Monday, January 09, 2012

"Mayday! Mayday! Mayday! ..... Captain, send the Emergency Response Team NOW!"


Shannon Benoit reads a book to daughter Hailey
Police sent to 5-year-old's home to collect overdue library books
By Howard Portnoy
Wednesday, January 4, 2012


The sleepy town of Charlton, in central Massachusetts, is your more-or-less typical New England hamlet. There is little to distinguish it from neighboring communities save for the presence of a local celebrity of sorts, John “Grizzly” Adams, who is buried in its Bay Path Cemetery. Another of Charlton’s claims to fame is the national notoriety its library attained in 1906, when it banned Mark Twain’s short story “Eve’s Diary.”

Now the Charlton Free Library is in the news again, this time for siccing the police on a scofflaw who failed to return a couple of books she borrowed in a timely fashion.

Upon seeing Police Sergeant Dan Dowd at the door of her home, the miscreant, Hailey Benoit, burst into tears. The principal reason for that reaction is Benoit’s age: She is five years old.

Hailey’s mom, Shannon, told CBS News Boston that sending the police to recover a library fine “was way overboard.” She compared the action to “pounding a ten penny nail with a sledge hammer.”

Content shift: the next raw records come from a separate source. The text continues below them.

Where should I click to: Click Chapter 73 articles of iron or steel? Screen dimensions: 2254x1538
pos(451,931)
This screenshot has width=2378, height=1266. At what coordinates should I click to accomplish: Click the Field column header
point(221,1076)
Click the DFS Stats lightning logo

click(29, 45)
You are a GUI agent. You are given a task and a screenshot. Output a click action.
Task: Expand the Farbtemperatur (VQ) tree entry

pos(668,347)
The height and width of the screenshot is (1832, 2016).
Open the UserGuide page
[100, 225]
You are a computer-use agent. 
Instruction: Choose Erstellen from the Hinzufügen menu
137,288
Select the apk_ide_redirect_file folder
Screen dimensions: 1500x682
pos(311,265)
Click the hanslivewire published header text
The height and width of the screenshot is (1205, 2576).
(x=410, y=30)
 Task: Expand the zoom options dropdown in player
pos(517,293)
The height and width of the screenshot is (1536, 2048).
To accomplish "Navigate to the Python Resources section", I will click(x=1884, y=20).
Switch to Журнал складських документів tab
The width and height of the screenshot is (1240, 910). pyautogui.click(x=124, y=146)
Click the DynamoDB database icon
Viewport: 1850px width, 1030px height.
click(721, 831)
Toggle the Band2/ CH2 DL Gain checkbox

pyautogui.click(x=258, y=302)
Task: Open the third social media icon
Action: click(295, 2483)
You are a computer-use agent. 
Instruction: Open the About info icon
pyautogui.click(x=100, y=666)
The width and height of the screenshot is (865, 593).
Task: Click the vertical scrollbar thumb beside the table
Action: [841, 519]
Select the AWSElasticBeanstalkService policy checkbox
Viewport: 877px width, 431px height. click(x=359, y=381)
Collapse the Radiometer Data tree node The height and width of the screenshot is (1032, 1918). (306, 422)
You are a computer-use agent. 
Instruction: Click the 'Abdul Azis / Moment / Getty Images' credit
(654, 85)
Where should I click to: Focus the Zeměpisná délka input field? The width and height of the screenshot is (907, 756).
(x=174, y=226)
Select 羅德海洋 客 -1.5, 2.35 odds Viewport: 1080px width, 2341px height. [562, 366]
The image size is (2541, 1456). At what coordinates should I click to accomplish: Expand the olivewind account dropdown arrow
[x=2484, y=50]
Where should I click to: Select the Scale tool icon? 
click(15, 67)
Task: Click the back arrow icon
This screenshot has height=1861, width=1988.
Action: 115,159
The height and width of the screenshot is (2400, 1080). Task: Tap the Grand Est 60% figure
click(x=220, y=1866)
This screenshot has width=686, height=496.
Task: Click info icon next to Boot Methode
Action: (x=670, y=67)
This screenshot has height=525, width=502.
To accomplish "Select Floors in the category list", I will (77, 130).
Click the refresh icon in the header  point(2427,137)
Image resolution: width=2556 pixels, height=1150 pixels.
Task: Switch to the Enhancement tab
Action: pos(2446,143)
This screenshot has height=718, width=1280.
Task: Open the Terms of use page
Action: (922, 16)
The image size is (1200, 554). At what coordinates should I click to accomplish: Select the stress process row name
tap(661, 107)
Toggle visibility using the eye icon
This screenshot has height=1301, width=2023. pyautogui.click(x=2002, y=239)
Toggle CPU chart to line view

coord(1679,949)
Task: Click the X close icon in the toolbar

The police sergeant who was dispatched to the scene is inclined to agree:
Nobody wanted to, on this end, to get involved in it. But the library contacted us, and the chief delegated, and apparently I was one of the low men on the totem pole.
Nevertheless, he did the job he was sent to do. He retrieved the overdue books and returned them to the library. He also roughed up the little girl a bit to make sure she got the message, but other than that no disciplinary action was taken. Hailey’s fears that she was going to be arrested were totally baseless. This time.

In its defense, the library maintains that the law is on its side. Failure to return a library book by its due date is a misdemeanor. In their view, a “friendly reminder” in the form of uniformed member of law enforcement making a house call creates a more favorable impression than “a cold summons to court.”

Shannon Benoit insists that she never received warnings from the library. I would submit that she is mistaken, that she received a warning that neither she nor her daughter will soon forget. Mr. Bookman was unavailable for comment.